Text to read.
---*---

Except for (c), which is shared by both definitions, the conditions that define our restricted LGT networks are transversal to those defining species graphs.
We shall prove now that the reduced principal and secondary subtrees of a restricted LGT network form a family of pairwise different phylogenetic trees.
Proposition 2
If N is a restricted LGT network and e is a secondary arc in it, then \(\widetilde{T}_0(N)\ne \widetilde{T}_e(N)\).
Proof
Let \(e=(u,h)\in E_s\); to simplify the notations, we shall denote \(T_0(N)\) and \(T_e(N)\) by \(T_0\) and \(T_e\), respectively. We shall prove that these trees define different sets of triples; by Proposition 1, this will imply that \(\widetilde{T}_0 \ne \widetilde{T}_e\).
By condition (c) in Definition 2, there exists no principal path connecting u and h, and therefore \(C_{T_0}(h)\cap C_{T_0}(u)=\emptyset\). Let \(x_1\in C_{T_0}(u)\) and \(x_2\in C_{T_0}(h)\). On the other hand, if \(z=LCA_{T_0}(u,h)\), condition (d) in Definition 2 implies that the principal path \(z\!\rightsquigarrow \!{}h\) contains some intermediate node w with a principal child \(w_1\) outside this path; let \(x_3\in C_{T_0}(w_1)\) (see Fig. 8). It is straightforward to check now that \(T_0\) defines the triple \(((x_2,x_3),x_1)\) and \(T_e\) defines the triple \(((x_1,x_2),x_3)\). Therefore, \(\Gamma (T_0)\ne \Gamma (T_e)\), as we claimed. \(\square\)
Proposition 3
If N is a restricted LGT network and \(e,e{^{\prime }}\) are two different secondary arcs in it, then \(\widetilde{T}_e(N)\ne \widetilde{T}_{e{^{\prime }}}(N)\).
The proof of this proposition is similar to that of Proposition 2, but much longer because we must distinguish many cases, depending on the relative positions of the source and the target nodes of e and \(e{^{\prime }}\) in \(T_0(N)\). Therefore, and in order not to lose the thread of the paper, we postpone it until the Additional file 1: Appendix.
The problem we are actually going to solve in this section is, then, the following special case of the LGT Network Reconstruction Problem:
Our next goal is now to establish a set of necessary and sufficient conditions for the existence of a restricted LGT network N with a given principal subtree T and a given secondary subtree \(T{^{\prime }}\). First, we give these conditions in terms of rSPR operations. Next, we translate the resulting conditions in terms of triples and clusters.
Proposition 4
Let \(T,T{^{\prime }}\) be two phylogenetic trees on the same set of labels. There exists a restricted LGT network N with a secondary arc e such that \(T = \widetilde{T}_0(N)\) and \(T{^{\prime }} = \widetilde{T}_e(N)\) if, and only if:

1.
\(d_{rSPR}(T,T{^{\prime }})=1\), and

2.

---*---

Data listing.
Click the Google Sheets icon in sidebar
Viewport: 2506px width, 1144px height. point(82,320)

---*---

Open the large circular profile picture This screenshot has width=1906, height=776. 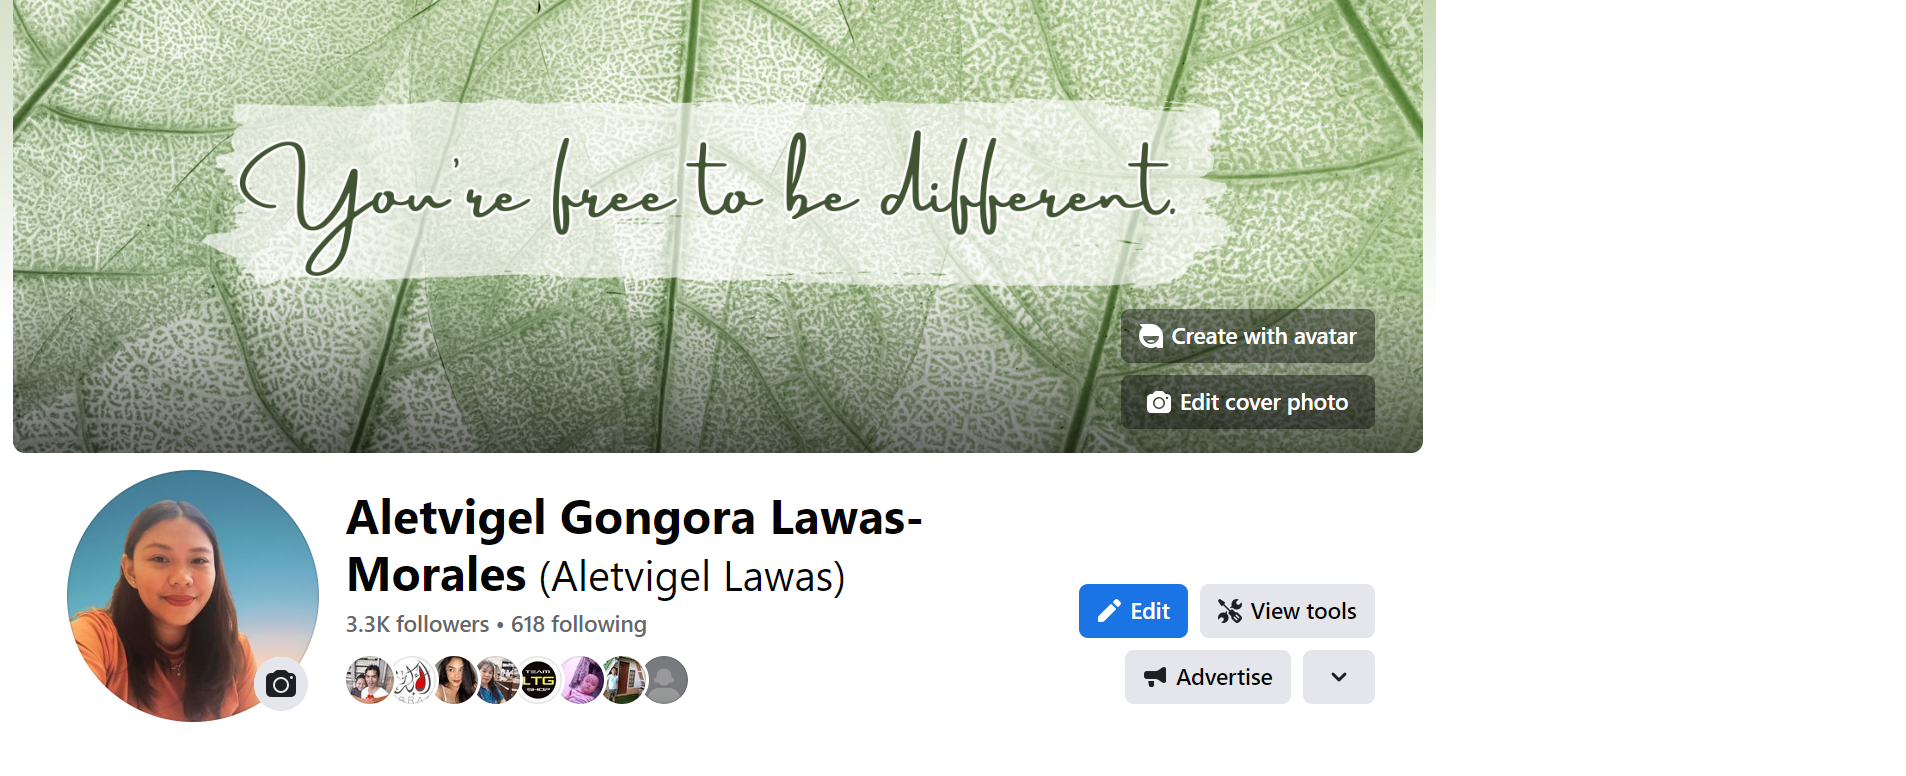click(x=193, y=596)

---*---

Parts of the exercise.
A. Copy the part of the passage on restricted LGT networks that begins at the words "The problem we" and stops after "triples and clusters.".
B. Name every proposition, by number, that the passage on restricted LGT networks refers to.
C. Write the next part of the passage on restricted LGT networks, picking up after its final line.
The records have nothing to do with the passage on restricted LGT networks.

Per-task outputs.
A.
The problem we are actually going to solve in this section is, then, the following special case of the LGT Network Reconstruction Problem:
Our next goal is now to establish a set of necessary and sufficient conditions for the existence of a restricted LGT network N with a given principal subtree T and a given secondary subtree \(T{^{\prime }}\). First, we give these conditions in terms of rSPR operations. Next, we translate the resulting conditions in terms of triples and clusters.

B. Proposition 1, Proposition 2, Proposition 3, Proposition 4

C.
If \(h \mathop {\longleftarrow }\limits ^{{spr}}w\) is an rSPR operation that produces \(T{^{\prime }}\) from T, then, in T, w is neither an ancestor of h nor a descendant of the parent of h.
Proof
As far as the necessity of conditions (1) and (2) goes, recall from § that, if N is an LGT network and \(e=(u,h)\) a secondary arc in it, then \(\widetilde{T}_e(N)\) is obtained from \(\widetilde{T}_0(N)\) by means of either a node rSPR operation \(h \mathop {\longleftarrow }\limits ^{{node}}u\), when u is not principally elementary in N, or an arc rSPR operation \(h \mathop {\longleftarrow }\limits ^{{arc}}u^*\), with \(u^*\) the only principal child of u in N, when it is principally elementary. Since, moreover, \(\widetilde{T}_e(N) \ne \widetilde{T}_0(N)\) by Proposition 2, this entails that \(d_{rSPR}(T,T{^{\prime }})=1\). On the other hand, u (or \(u^*\), in the second case) can be neither a principal ancestor of h, because of condition (c) in Definition 2, nor a proper principal descendant of the parent v of h in \(\widetilde{T}_0(N)\), because this would imply that \(v=LCA_{T_0}(u,h)\), against condition (d) in Definition 2.
Let us prove now the sufficiency of conditions (1) and (2). If \(T{^{\prime }}\) is obtained from T by means of a node rSPR operation \(h \mathop {\longleftarrow }\limits ^{{node}}w\), let N be the LGT network obtained by adding to T the secondary arc (w, h). If \(T{^{\prime }}\) is obtained by means of an arc rSPR operation \(h \mathop {\longleftarrow }\limits ^{{arc}}w\), then, since h is not a descendant of w in T, the latter cannot be the root; in this case, if v is its parent in T, split the arc (v, w) by adding an intermediate node u in it, and add a secondary arc \(e=(u,h)\); let N be the resulting LGT network.
In both cases, it is clear by construction that \(\widetilde{T}_0(N) = T\) and \(\widetilde{T}_e(N) = T{^{\prime }}\). Moreover, N clearly satisfies condition (a) (because N has at most one principally elementary node), (b) (because h is not elementary in T), (c) (because h is not a descendant of w in T), and (d) (because, since w is not a descendant in T of the parent \(h_0\) of h, the path \(LCA_T(w,h)\!\rightsquigarrow \!{}h\) in \(T_0(N)\) contains \(h_0\) as intermediate node, and it is not elementary in T) in the definition of restricted LGT network. \(\square\)
We rewrite now the characterization provided by the previous proposition in terms of triples (Proposition 5) and clusters (Proposition 6).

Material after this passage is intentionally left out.